STATED TASK:
Starting with the line that contains "The width and" and going on through the end of the material, rewrite those lines with "screenshot" changed to "image" and nothing else altered. Leave the pictures out of your answer.

[A run of records]
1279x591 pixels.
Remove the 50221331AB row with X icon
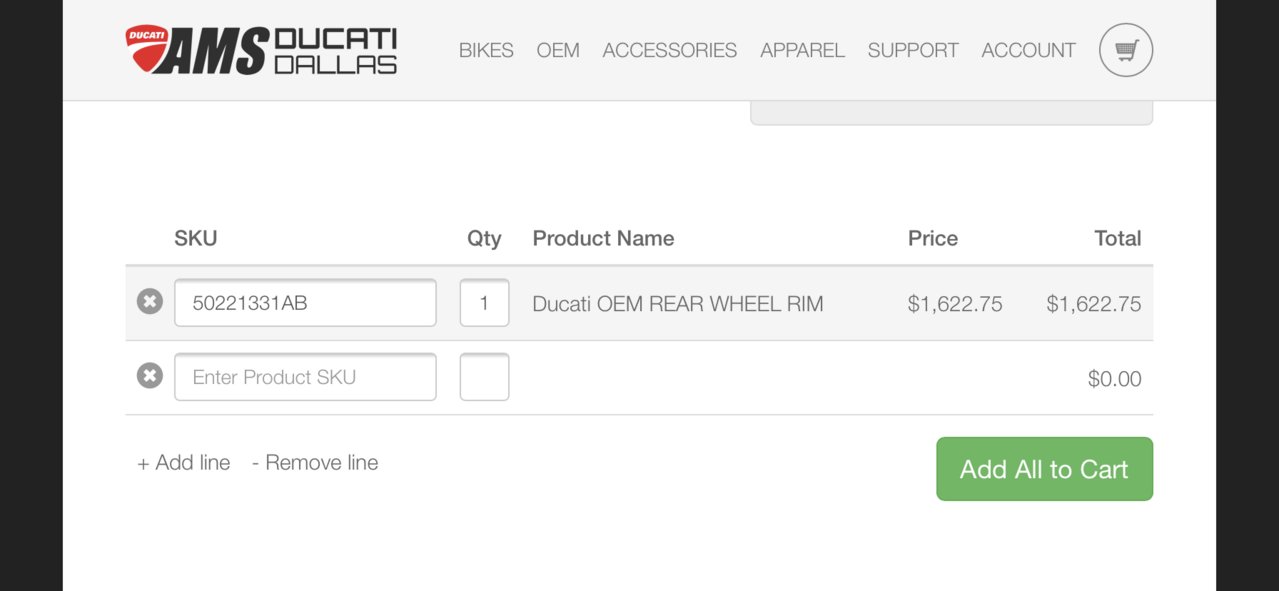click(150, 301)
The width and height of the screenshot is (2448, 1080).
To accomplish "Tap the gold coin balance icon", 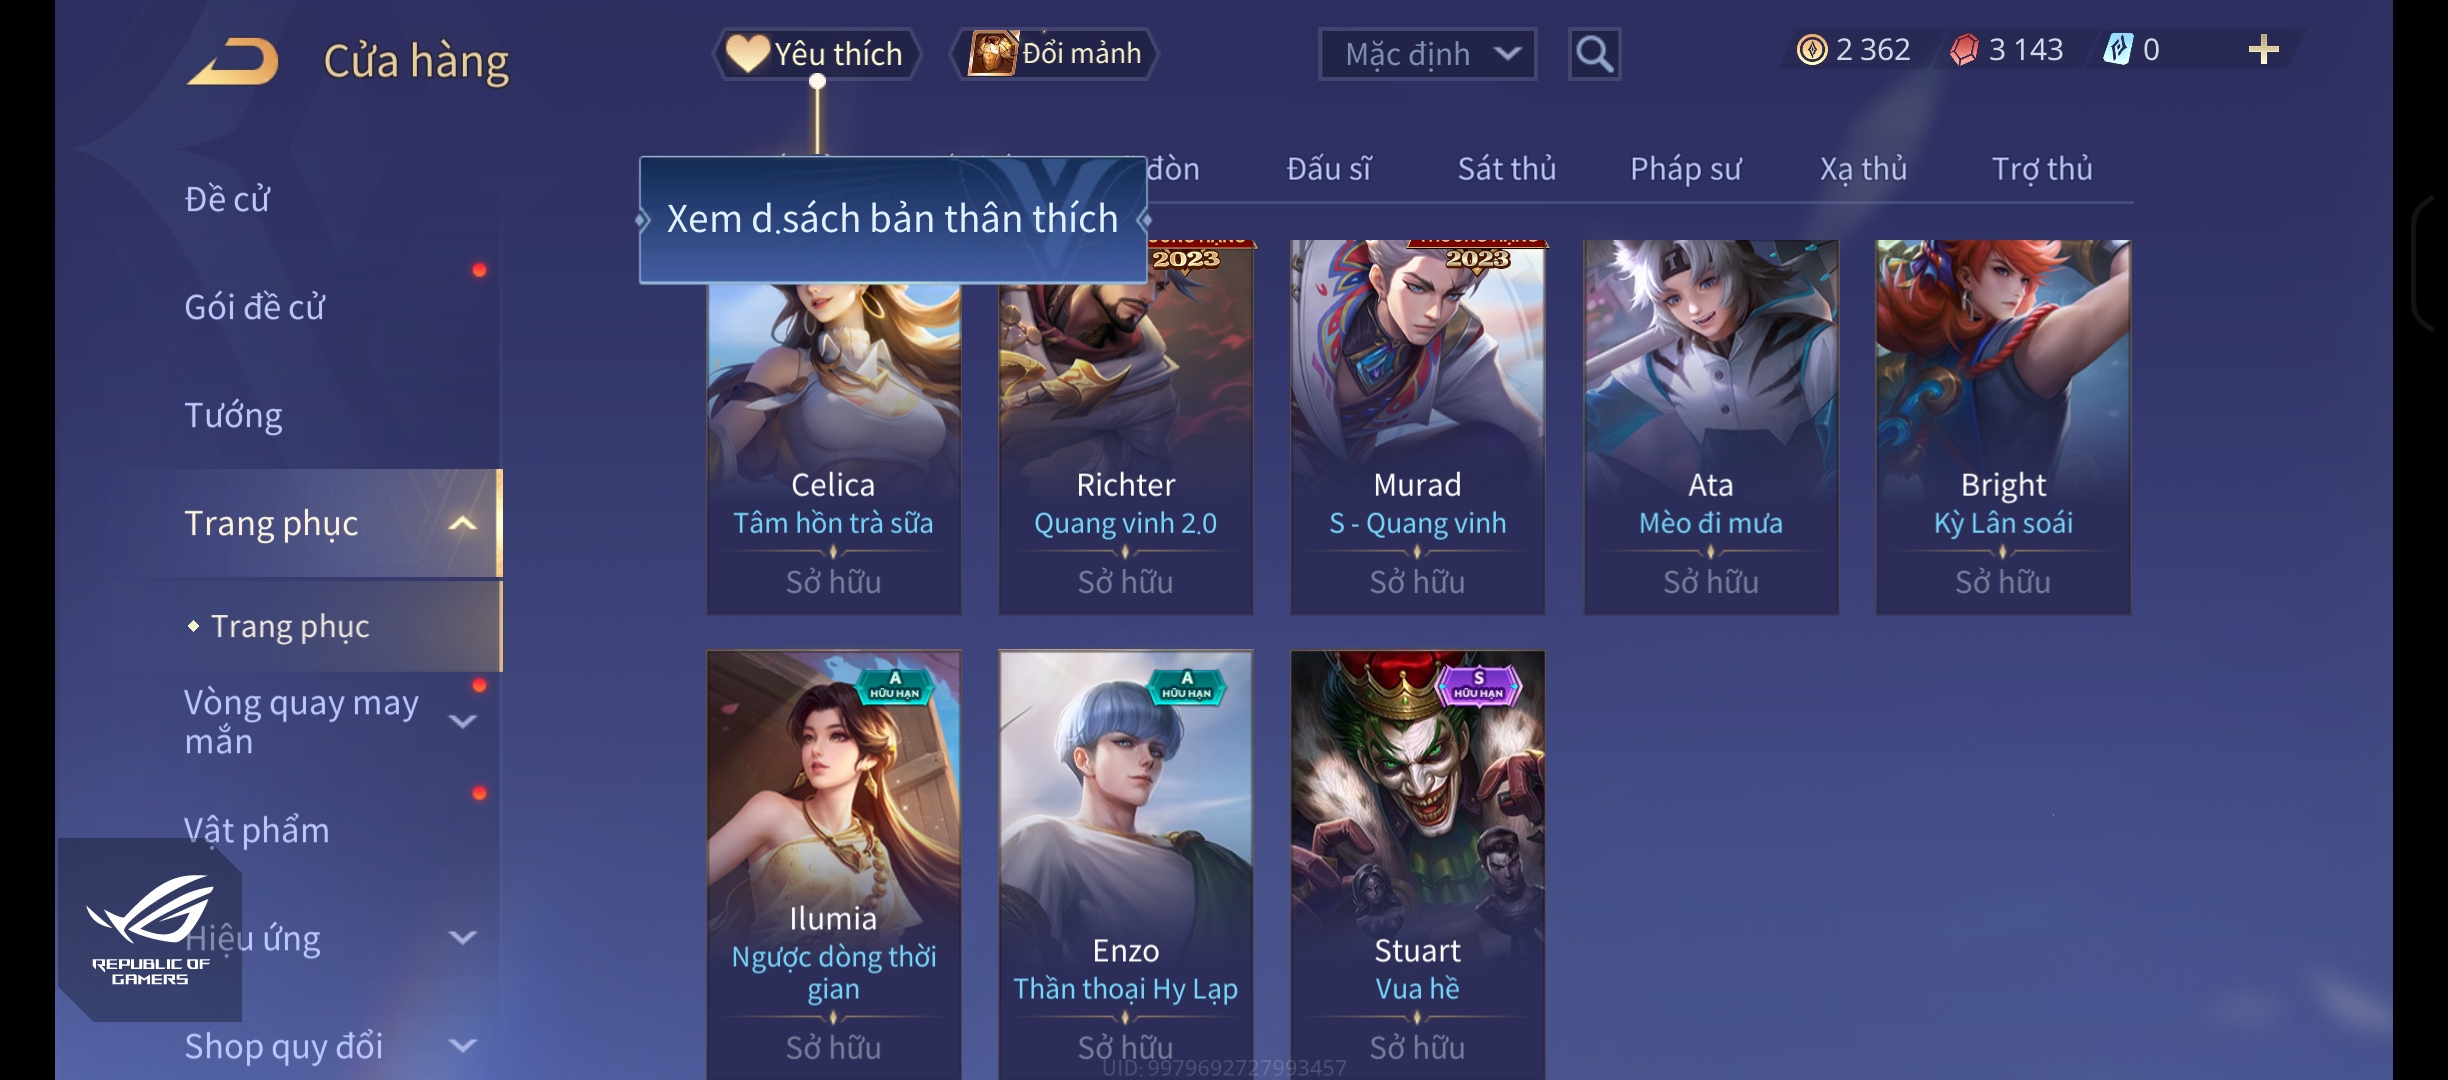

SOLUTION FOR THIS EXERCISE:
The width and height of the image is (2448, 1080).
To accomplish "Tap the gold coin balance icon", 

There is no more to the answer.